Gli immigrati irregolari con una grave disabilità non possono essere espulsi. Lo ha stabilito una sentenza della prima sezione penale della Cassazione, secondo la quale deve prevalere il diritto “inviolabile” alla salute.

Gli ermellini hanno accolto il ricorso di un immigrato detenuto in Italia per il quale il tribunale di sorveglianza di Perugia aveva applicazione l’espulsione dall’Italia, come sanzione alternativa alla detenzione. L’uomo, un magrebino invalido al 100 per cento e beneficiario di un assegno Inps dopo l’amputazione di una gamba, era da 30 anni nel nostro paese. Nel suo ricorso, rilevava che nel suo paese d’origine non esiste una normativa assistenziale per le persone disabili “ed anzi era aduso alle discriminazioni delle stesse”.

Secondo il giudice di sorveglianza, “la disabilità non rientra tra le condizioni che il legislatore ha posto a fondamento del divieto di espulsione”, mentre per quelli della Cassazione la norma in questione deve essere letta “in una prospettiva costituzionalmente orientata, alla luce dei principi affermati in materia dalla Corte Edu (la Corte Europea dei diritti dell’uomo, ndr) e dalla Corte costituzionale”. I supremi giudici hanno sì rilevato che la disabilità motoria dell’uomo non rientra nel diritto “alle cure urgenti o essenziali” per le quali la legge Bossi-Fini consente la permanenza in Italia anche per gli immigrati irregolari, tuttavia un’interpretazione delle norme costituzionalmente orientata in base a quanto suggerito da verdetti della Consulta non consente provvedimenti espulsivi che ledono quel “nucleo irriducibile” del diritto alla salute garantito dall’art. 32 della Costituzione.

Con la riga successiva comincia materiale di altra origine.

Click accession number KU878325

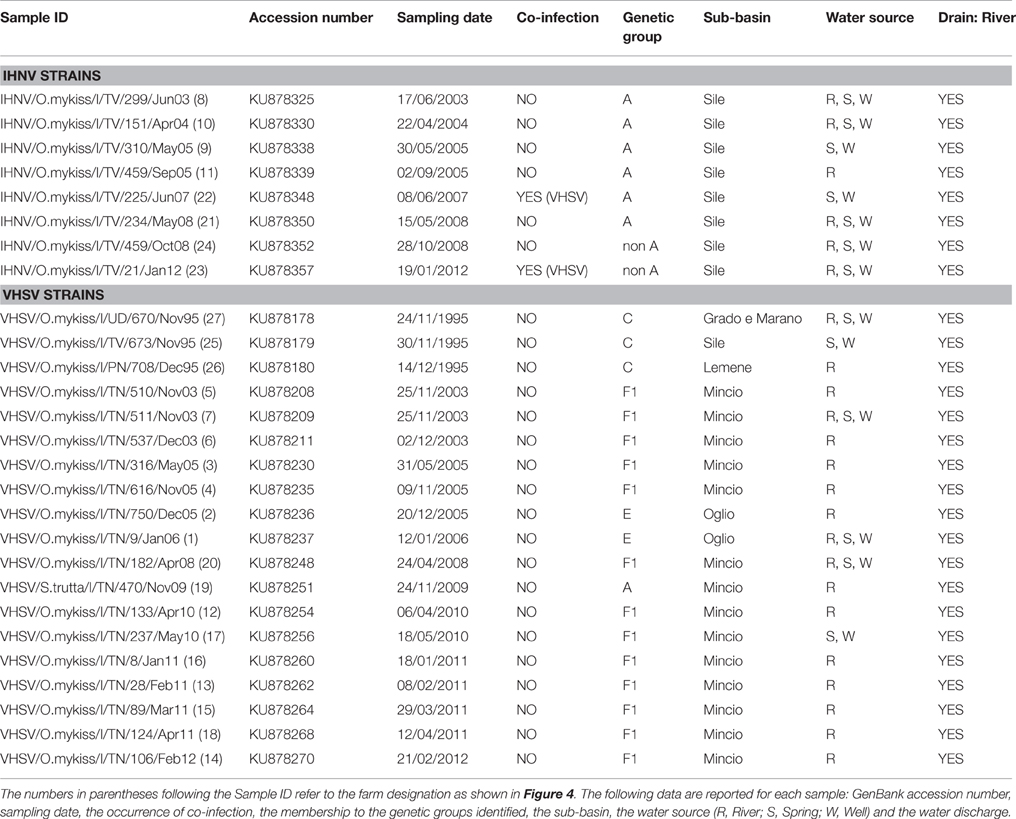tap(283, 100)
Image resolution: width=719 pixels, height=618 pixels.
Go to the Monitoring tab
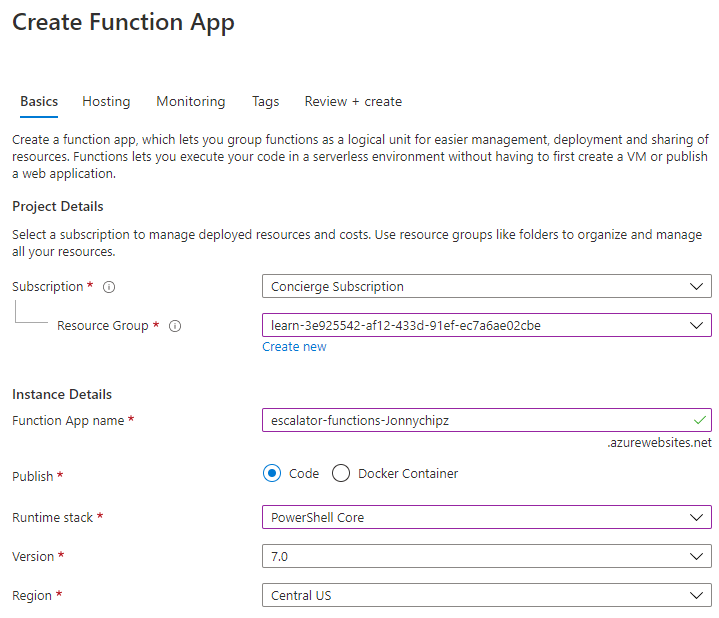coord(190,101)
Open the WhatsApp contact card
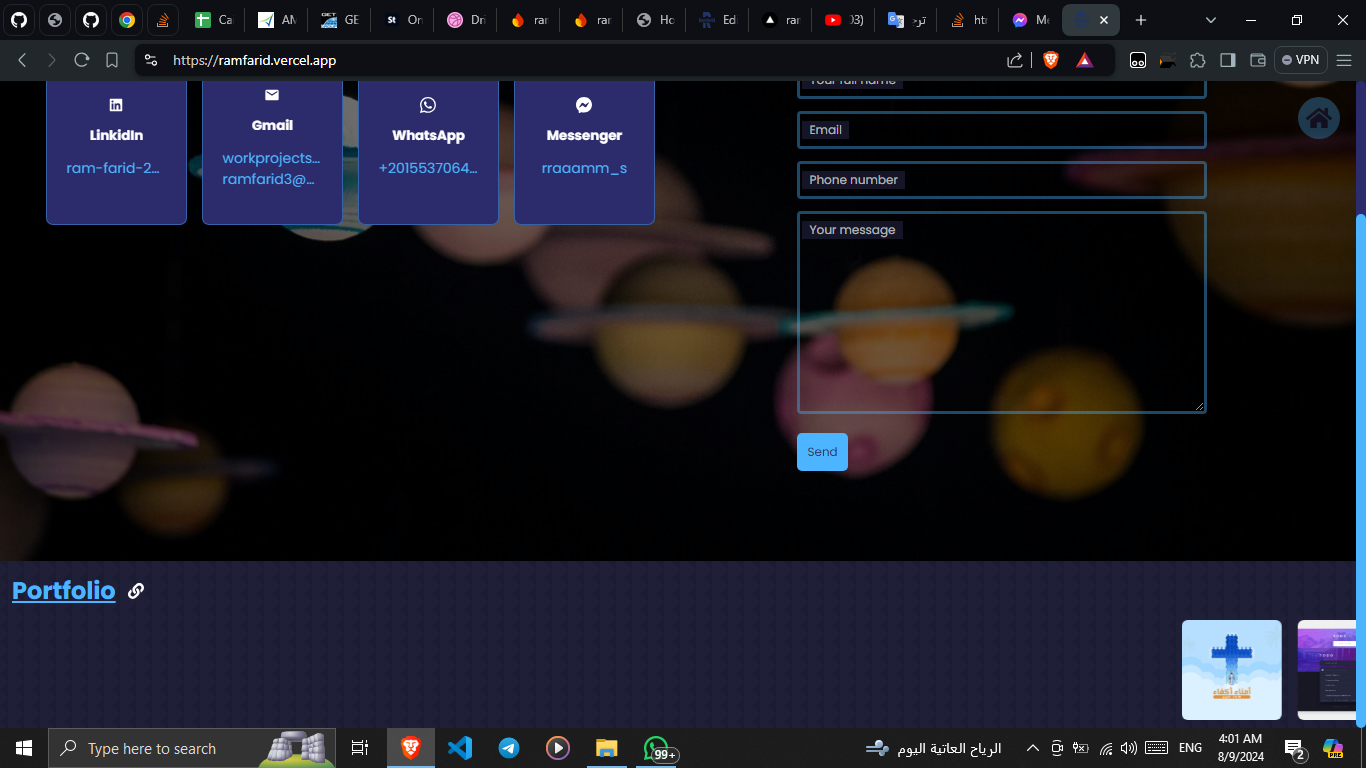Image resolution: width=1366 pixels, height=768 pixels. [x=428, y=150]
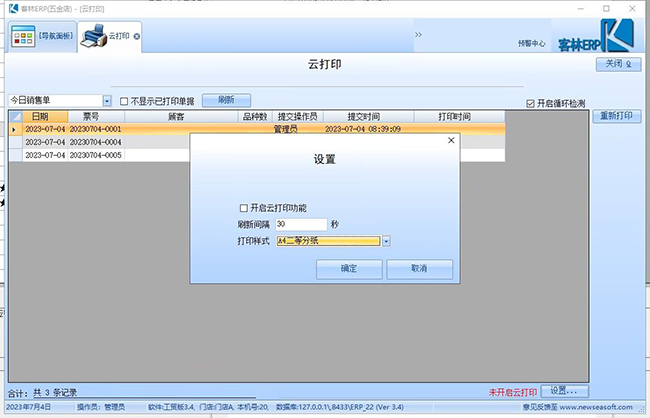Toggle the 不显示已打印单据 checkbox
This screenshot has height=418, width=650.
coord(124,101)
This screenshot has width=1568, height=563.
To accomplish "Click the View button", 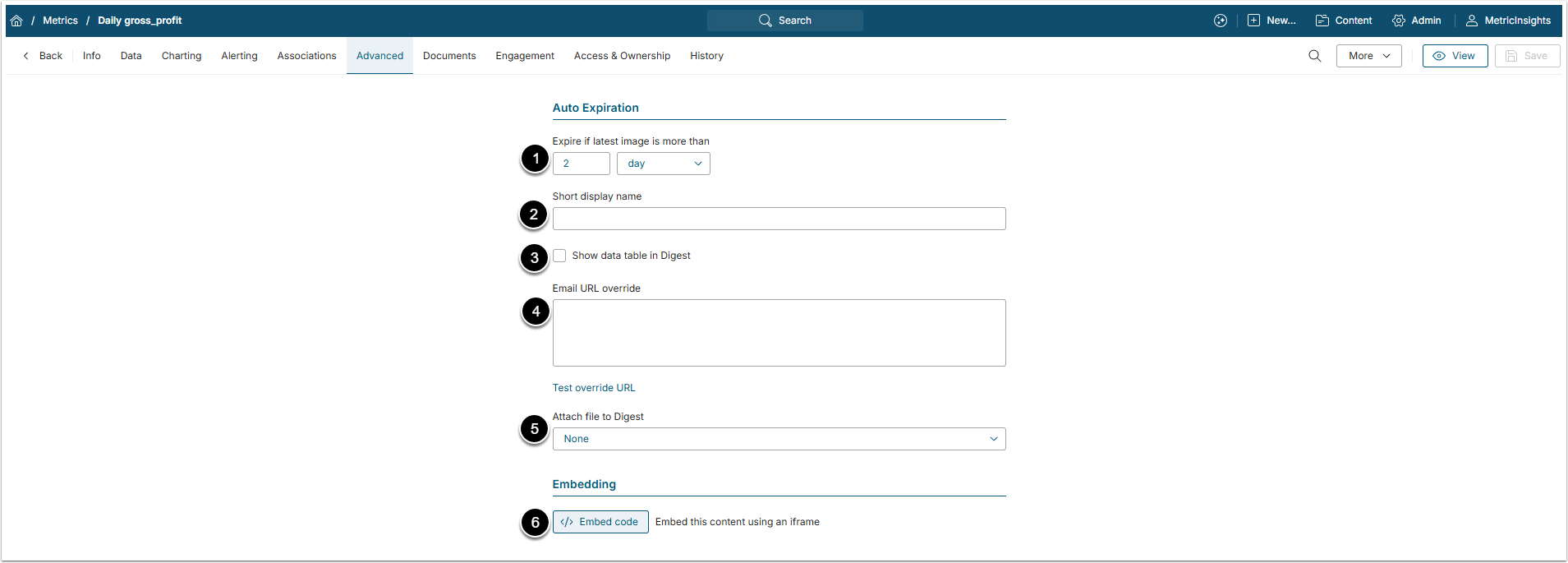I will 1455,56.
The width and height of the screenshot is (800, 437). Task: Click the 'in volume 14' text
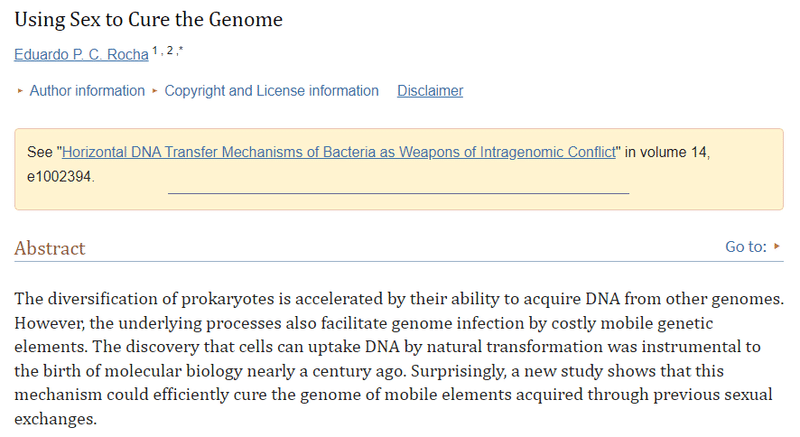point(665,152)
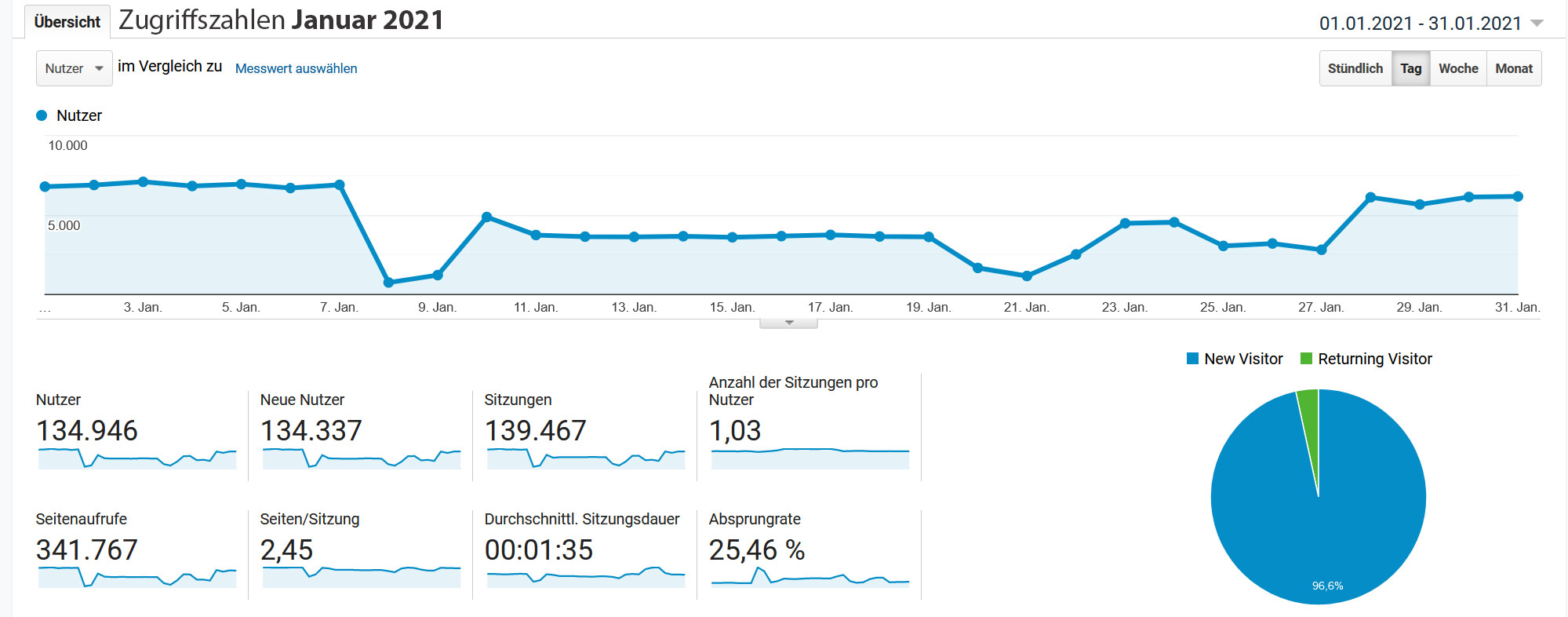
Task: Open the date range dropdown arrow
Action: click(1537, 24)

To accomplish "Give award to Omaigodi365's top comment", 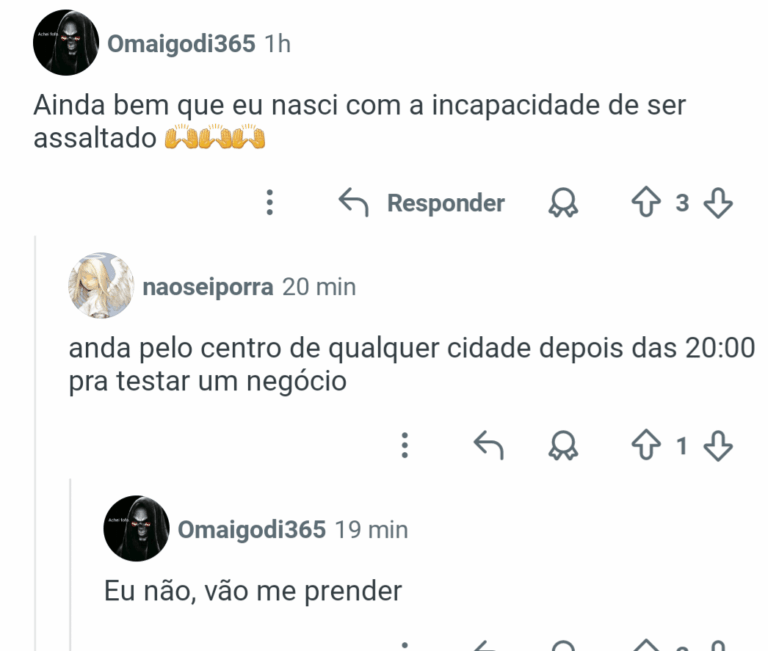I will 564,203.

Occorre valutare quindi caso per caso quando si tratta dei ricorsi di persone immigrate senza documenti e disabili, tenendo presente le disposizioni “di carattere umanitario in materia di categorie cosiddette ‘vulnerabili'” contenute nella Bossi-Fini, da considerare come un elenco non esaustivo al quale si devono affiancare i principi della Corte dei diritti umani. La vicenda ora sarà rivista dal Tribunale di sorveglianza di Perugia.